Reading has long been suggested for those who can't sleep, but it looks like it does not apply on all kinds of reading, with researchers saying that reading on a device actually has the opposite effect of what is intended.
Researchers from Harvard Medical School published a study in the journal Proceedings of the National Academy of Science detailing the effects of using devices around bedtime and in the hours leading up to it. According to their findings, exposure to light in the evening suppresses the release of melatonin, a hormone that facilitates sleep, and disrupts the body's circadian rhythm which makes it more difficult to fall asleep.
Corresponding author Anne-Marie Chang, an associate neuroscientist from the Division of Sleep and Circadian Disorders at the Brigham and Women's Hospital, said that short-wavelength enriched light, more commonly referred to as blue light, is particularly to blame.

## Extracted entries

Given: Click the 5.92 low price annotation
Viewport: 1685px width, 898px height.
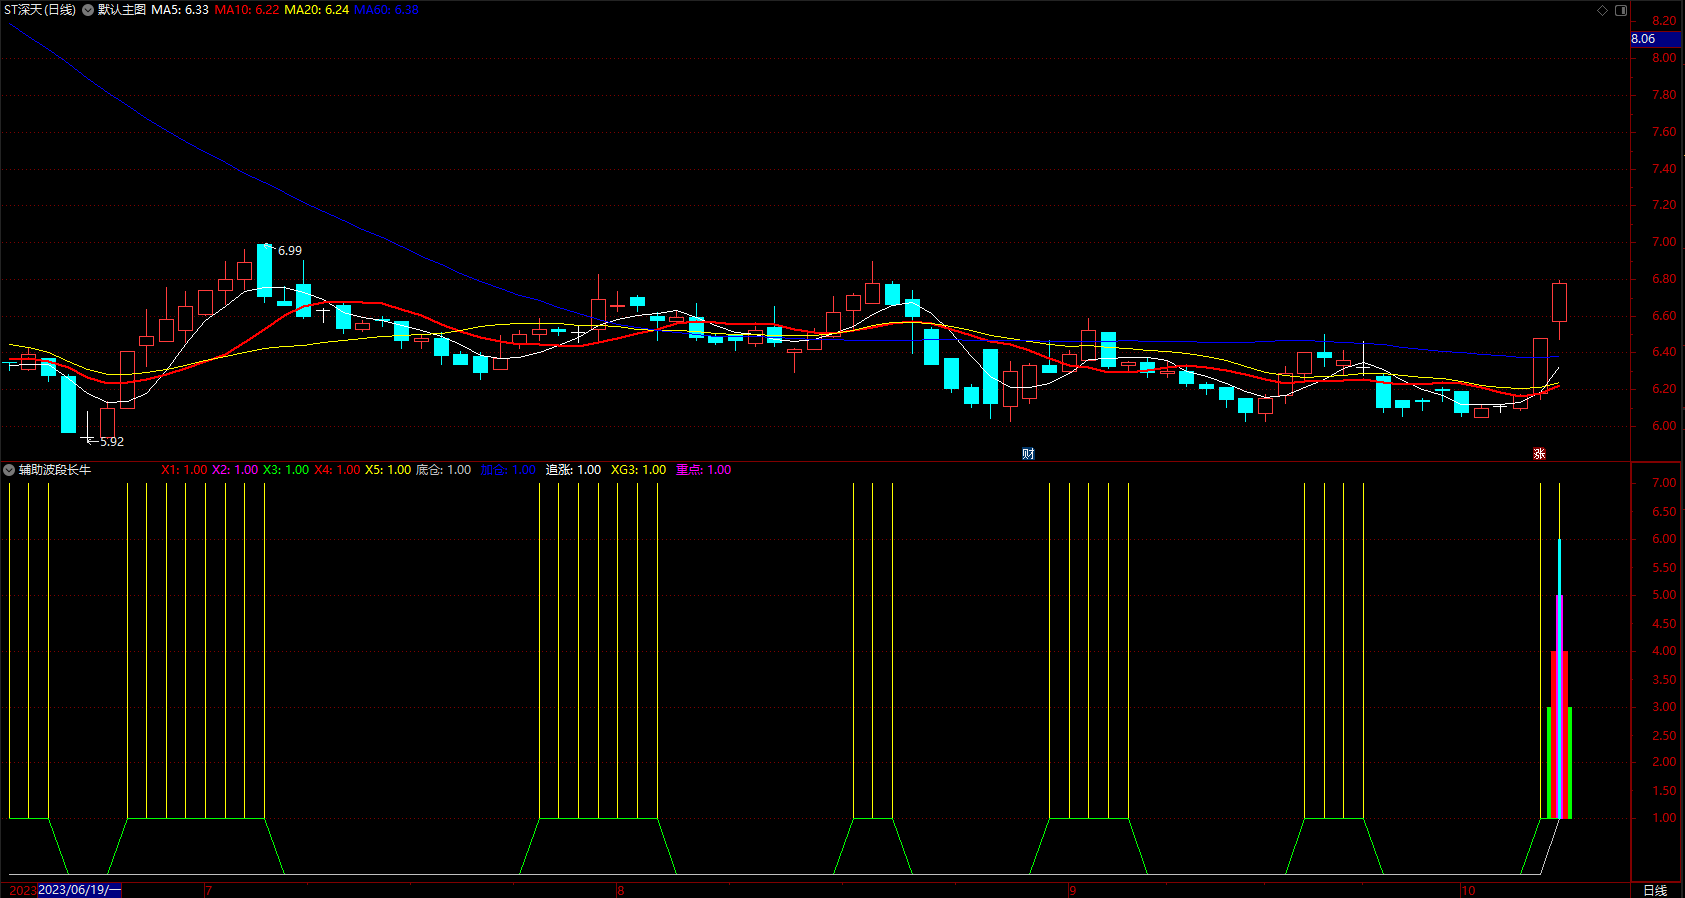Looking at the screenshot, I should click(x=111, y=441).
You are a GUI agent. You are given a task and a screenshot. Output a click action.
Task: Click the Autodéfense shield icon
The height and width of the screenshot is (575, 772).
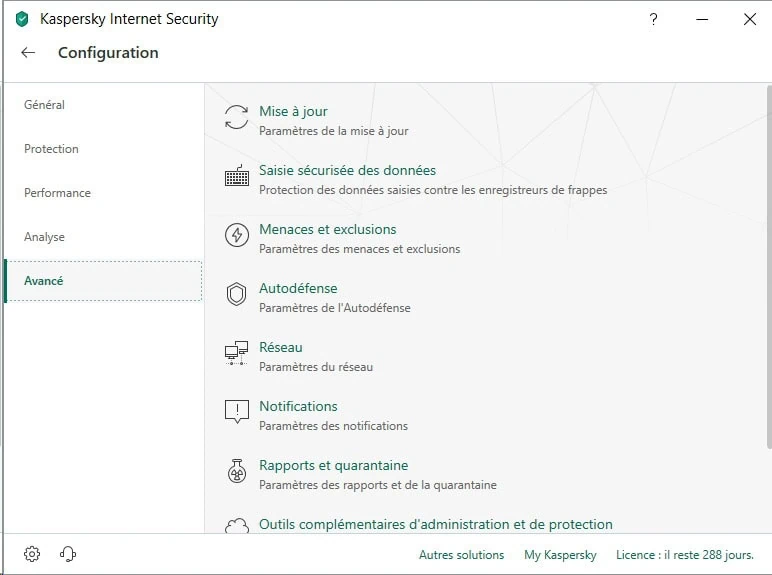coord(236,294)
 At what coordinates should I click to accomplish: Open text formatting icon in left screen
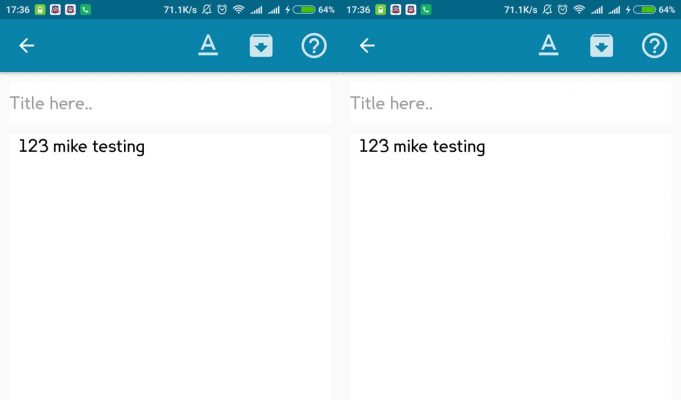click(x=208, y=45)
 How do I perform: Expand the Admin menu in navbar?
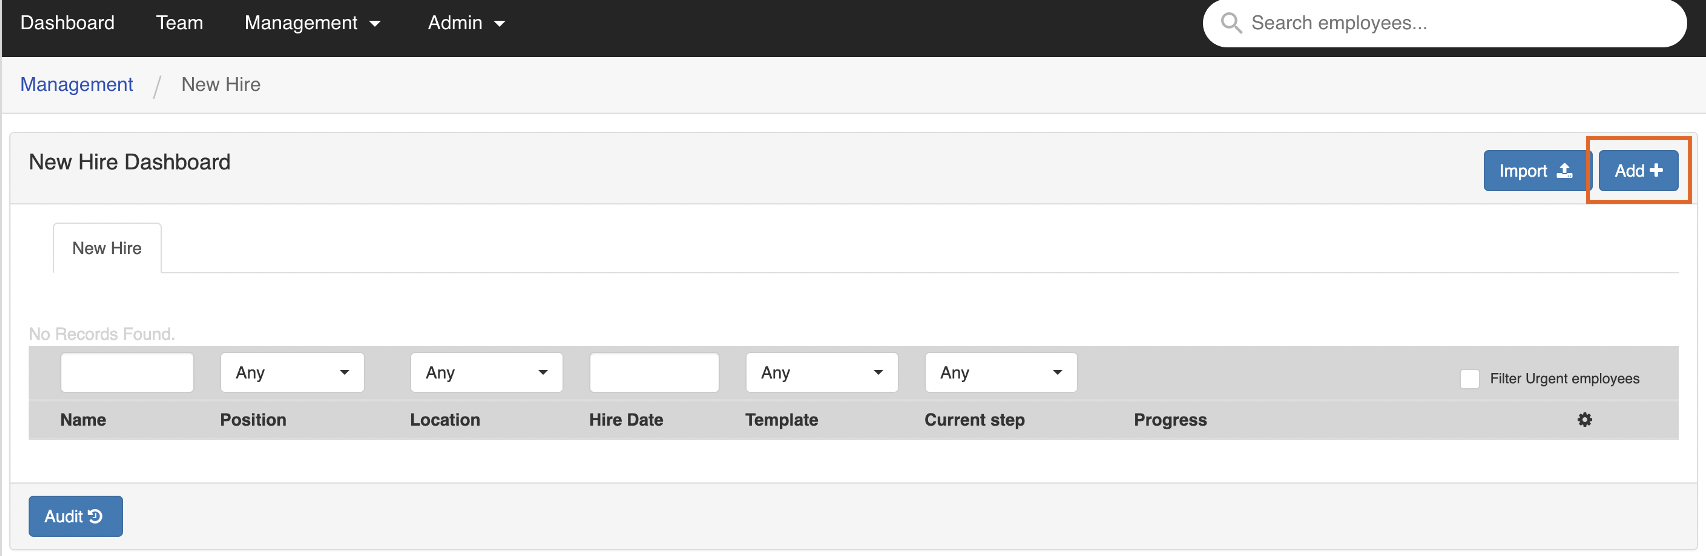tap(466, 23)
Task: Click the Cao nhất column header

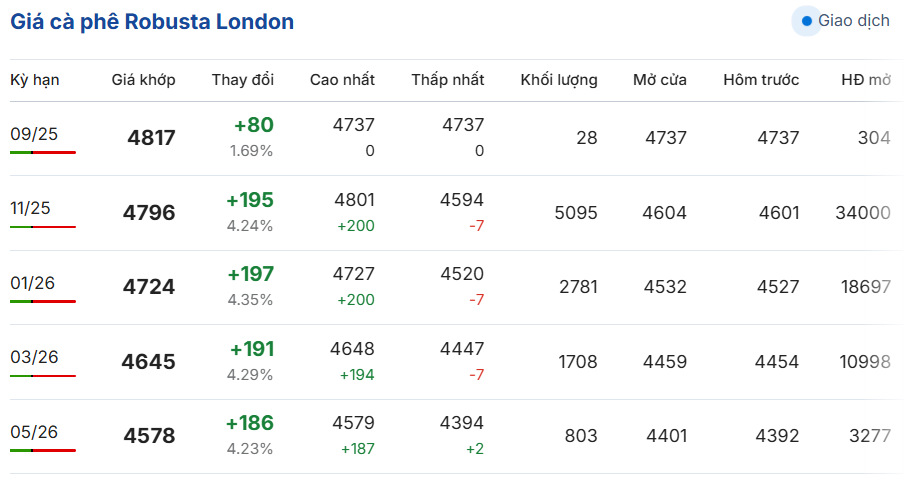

## Assigned task
Rewrite the passage about reading on devices before bed, starting with "Reading has long" and going on through "to fall asleep.", with "night" in place of "evening".

## Output
Reading has long been suggested for those who can't sleep, but it looks like it does not apply on all kinds of reading, with researchers saying that reading on a device actually has the opposite effect of what is intended.
Researchers from Harvard Medical School published a study in the journal Proceedings of the National Academy of Science detailing the effects of using devices around bedtime and in the hours leading up to it. According to their findings, exposure to light in the night suppresses the release of melatonin, a hormone that facilitates sleep, and disrupts the body's circadian rhythm which makes it more difficult to fall asleep.